[Stored data entries]
###
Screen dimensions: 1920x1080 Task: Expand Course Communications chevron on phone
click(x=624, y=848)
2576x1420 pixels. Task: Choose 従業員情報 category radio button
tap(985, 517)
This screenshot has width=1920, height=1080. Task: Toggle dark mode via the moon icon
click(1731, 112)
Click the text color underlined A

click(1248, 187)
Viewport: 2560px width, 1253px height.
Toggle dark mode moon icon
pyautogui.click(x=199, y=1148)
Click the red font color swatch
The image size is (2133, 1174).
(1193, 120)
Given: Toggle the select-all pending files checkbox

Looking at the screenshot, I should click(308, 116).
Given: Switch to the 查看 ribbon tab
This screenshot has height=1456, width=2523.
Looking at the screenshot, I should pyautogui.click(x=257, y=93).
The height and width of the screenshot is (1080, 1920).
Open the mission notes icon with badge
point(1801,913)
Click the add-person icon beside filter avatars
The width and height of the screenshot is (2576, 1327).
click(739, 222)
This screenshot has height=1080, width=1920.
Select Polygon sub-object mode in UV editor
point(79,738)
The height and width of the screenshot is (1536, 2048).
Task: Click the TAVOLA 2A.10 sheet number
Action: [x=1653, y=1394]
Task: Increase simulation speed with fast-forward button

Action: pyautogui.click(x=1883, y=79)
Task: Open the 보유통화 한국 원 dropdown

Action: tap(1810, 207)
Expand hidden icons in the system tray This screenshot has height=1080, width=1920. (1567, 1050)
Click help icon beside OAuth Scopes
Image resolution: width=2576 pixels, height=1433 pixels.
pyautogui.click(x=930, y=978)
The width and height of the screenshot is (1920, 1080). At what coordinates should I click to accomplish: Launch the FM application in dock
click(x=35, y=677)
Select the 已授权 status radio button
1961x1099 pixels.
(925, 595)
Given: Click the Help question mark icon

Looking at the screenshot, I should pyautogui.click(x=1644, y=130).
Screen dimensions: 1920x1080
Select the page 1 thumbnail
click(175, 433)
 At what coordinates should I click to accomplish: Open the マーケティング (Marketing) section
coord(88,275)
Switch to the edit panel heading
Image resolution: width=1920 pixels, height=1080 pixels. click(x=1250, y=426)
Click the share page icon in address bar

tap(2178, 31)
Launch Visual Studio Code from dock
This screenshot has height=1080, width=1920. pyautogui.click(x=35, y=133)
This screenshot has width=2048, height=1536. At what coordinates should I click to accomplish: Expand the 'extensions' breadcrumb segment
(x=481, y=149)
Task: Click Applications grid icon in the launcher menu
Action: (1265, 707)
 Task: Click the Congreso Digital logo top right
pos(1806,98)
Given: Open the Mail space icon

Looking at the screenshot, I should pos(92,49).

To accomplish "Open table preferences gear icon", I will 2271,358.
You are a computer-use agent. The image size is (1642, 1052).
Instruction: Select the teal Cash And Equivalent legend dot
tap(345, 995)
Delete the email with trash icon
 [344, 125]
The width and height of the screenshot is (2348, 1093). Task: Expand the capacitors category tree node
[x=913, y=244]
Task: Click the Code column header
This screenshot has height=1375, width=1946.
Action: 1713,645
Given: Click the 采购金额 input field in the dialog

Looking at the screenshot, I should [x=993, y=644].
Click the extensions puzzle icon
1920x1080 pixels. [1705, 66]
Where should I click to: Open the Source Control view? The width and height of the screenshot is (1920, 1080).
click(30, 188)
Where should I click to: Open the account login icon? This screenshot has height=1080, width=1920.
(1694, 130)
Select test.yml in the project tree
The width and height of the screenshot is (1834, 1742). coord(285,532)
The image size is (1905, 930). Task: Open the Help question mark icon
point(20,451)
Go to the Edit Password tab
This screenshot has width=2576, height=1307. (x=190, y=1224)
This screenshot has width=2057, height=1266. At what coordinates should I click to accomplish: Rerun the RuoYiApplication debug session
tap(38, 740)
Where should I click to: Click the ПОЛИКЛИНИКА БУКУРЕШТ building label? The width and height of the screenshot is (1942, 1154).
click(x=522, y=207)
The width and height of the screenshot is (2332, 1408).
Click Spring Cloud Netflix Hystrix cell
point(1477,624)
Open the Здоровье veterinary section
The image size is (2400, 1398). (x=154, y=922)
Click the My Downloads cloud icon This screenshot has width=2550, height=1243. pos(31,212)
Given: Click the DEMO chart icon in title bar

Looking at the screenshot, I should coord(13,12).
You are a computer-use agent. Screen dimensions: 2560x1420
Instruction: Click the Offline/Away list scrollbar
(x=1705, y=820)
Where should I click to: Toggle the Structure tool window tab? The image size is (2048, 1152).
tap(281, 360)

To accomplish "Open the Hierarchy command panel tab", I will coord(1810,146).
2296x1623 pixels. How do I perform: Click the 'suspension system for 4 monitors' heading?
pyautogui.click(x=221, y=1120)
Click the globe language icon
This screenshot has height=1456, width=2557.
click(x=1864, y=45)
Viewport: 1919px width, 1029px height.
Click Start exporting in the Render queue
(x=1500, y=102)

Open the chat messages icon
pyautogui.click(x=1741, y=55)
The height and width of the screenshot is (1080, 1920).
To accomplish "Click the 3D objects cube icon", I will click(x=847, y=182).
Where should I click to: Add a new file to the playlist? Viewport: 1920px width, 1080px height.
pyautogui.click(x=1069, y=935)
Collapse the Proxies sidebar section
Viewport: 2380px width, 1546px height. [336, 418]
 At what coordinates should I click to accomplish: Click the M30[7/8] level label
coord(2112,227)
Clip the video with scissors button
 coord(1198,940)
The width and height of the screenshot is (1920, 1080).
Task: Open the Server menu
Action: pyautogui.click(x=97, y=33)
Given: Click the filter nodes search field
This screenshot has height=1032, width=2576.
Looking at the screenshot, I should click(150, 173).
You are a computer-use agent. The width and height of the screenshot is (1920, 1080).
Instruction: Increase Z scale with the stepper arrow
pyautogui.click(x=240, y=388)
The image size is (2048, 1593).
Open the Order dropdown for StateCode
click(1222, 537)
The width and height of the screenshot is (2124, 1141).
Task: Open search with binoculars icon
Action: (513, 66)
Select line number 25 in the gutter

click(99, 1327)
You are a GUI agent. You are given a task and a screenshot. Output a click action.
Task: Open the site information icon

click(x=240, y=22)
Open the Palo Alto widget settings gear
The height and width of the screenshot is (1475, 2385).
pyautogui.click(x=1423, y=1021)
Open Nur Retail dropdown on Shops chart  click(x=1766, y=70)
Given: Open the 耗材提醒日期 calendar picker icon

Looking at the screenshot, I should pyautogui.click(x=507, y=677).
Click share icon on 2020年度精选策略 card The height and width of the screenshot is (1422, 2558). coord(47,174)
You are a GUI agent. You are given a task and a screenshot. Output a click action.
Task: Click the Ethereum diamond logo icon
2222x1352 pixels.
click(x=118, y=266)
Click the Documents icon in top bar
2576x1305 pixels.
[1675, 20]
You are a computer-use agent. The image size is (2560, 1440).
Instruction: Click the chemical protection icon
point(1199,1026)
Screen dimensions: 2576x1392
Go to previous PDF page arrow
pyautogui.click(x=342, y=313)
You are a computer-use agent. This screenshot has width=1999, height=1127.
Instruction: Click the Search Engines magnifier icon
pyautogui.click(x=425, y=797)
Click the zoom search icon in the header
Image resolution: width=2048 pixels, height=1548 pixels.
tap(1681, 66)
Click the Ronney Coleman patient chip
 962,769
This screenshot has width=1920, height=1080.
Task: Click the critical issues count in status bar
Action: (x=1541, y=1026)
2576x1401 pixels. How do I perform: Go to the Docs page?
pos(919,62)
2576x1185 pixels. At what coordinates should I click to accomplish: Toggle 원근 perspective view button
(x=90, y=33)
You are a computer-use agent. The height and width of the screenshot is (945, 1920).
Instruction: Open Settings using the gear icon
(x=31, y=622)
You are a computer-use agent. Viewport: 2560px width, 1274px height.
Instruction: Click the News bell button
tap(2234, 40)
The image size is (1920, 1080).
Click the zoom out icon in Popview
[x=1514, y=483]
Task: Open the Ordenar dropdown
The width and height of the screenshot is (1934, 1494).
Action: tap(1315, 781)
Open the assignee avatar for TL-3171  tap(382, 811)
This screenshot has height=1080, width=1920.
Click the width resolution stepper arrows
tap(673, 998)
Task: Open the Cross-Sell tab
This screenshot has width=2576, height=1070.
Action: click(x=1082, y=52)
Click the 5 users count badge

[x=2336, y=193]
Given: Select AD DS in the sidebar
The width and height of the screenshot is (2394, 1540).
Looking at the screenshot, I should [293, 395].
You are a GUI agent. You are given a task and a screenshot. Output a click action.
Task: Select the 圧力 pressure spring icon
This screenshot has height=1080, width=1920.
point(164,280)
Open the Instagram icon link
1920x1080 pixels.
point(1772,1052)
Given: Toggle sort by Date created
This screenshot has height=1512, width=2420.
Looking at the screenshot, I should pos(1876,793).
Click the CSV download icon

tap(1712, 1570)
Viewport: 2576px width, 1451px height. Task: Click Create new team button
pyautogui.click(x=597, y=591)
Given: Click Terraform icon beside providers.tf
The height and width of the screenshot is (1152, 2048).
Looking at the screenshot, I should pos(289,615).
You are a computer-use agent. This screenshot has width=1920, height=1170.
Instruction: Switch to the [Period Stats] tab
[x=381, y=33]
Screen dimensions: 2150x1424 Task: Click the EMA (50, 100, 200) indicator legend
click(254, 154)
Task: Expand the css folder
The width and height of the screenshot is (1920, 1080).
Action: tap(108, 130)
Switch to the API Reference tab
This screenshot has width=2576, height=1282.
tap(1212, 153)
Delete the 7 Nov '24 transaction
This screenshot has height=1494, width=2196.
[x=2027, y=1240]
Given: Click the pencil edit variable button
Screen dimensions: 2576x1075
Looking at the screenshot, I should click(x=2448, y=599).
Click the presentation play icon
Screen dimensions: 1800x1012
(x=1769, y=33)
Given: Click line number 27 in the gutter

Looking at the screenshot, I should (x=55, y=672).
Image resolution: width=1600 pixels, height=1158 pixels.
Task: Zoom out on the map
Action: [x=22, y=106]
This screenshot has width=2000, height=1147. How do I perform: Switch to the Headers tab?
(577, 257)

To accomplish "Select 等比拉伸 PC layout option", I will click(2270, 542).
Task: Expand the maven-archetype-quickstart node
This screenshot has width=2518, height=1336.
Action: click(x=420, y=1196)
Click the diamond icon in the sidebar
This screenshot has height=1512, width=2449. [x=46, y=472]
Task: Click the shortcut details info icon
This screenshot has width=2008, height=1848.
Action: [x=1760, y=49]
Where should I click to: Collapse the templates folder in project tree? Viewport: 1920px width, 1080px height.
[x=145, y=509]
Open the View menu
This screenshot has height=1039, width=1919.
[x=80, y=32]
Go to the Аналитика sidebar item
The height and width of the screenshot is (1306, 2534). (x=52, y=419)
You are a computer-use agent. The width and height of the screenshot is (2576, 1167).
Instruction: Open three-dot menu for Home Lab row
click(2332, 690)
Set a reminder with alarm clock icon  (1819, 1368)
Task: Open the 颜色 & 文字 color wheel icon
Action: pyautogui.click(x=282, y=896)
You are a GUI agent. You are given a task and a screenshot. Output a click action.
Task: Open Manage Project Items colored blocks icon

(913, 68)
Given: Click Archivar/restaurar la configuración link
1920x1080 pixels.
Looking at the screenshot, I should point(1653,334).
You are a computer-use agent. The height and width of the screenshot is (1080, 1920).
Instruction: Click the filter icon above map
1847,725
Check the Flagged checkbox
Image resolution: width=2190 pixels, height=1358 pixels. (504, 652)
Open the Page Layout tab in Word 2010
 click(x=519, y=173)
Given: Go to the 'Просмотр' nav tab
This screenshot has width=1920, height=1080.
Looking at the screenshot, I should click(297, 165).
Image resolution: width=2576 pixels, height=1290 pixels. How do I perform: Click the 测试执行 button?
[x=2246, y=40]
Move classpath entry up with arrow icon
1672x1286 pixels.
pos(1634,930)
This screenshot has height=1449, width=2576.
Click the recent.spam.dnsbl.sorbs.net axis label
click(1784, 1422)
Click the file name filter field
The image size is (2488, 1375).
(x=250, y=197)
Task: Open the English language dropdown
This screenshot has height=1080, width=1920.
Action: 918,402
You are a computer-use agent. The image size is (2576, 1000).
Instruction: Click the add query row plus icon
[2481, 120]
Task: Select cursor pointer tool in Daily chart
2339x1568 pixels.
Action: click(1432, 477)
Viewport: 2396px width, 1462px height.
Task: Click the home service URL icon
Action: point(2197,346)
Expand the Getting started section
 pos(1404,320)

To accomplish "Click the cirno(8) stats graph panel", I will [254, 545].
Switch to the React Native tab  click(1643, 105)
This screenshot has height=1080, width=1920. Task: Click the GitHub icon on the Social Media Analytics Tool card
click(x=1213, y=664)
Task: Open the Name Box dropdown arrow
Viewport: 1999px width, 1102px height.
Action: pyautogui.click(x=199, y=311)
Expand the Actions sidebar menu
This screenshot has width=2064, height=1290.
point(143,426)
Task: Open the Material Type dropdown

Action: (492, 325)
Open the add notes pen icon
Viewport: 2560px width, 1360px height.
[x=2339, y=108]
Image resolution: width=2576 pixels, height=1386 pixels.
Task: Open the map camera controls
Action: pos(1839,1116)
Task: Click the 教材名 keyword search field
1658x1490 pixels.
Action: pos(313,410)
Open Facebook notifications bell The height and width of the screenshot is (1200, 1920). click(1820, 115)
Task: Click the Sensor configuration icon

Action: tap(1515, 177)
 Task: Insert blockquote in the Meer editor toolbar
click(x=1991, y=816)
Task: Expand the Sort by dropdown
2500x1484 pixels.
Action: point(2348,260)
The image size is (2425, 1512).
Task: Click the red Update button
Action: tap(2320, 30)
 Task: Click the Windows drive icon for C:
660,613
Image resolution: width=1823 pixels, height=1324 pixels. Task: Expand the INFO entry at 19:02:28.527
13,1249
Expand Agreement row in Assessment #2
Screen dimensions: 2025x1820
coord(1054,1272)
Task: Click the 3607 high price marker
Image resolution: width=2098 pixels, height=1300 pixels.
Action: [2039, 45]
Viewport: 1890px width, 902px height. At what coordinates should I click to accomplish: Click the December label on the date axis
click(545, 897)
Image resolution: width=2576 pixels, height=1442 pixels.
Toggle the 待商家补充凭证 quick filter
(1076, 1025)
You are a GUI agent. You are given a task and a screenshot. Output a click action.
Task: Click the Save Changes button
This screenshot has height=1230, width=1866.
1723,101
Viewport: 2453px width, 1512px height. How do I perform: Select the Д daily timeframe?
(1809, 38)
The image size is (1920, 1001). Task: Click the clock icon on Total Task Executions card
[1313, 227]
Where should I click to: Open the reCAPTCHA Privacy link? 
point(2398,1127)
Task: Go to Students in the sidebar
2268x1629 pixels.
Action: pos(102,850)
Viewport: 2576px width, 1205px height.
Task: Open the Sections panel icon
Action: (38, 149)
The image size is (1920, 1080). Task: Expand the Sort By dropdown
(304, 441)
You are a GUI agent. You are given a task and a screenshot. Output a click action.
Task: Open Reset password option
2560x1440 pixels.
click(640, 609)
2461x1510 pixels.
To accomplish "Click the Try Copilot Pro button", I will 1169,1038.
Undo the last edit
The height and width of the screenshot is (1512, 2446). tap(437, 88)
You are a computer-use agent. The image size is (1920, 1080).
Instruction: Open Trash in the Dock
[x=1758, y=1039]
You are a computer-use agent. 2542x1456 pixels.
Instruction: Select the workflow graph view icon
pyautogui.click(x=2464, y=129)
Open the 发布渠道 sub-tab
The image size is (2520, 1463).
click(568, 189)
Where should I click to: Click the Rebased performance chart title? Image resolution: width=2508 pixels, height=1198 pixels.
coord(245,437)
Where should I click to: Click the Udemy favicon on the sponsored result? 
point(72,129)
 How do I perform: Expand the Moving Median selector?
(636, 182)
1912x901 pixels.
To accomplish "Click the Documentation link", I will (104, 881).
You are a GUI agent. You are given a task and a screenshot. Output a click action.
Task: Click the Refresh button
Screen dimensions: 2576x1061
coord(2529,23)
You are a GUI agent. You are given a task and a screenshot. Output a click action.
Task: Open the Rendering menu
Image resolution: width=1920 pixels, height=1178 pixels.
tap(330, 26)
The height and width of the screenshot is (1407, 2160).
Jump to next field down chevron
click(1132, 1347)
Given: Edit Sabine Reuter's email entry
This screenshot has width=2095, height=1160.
###
- **ASSIGNED TASK**:
Return a copy of each line in the entries that carries the string "language".

- **FINAL ANSWER**:
Click the globe language icon
Task: Open the English language dropdown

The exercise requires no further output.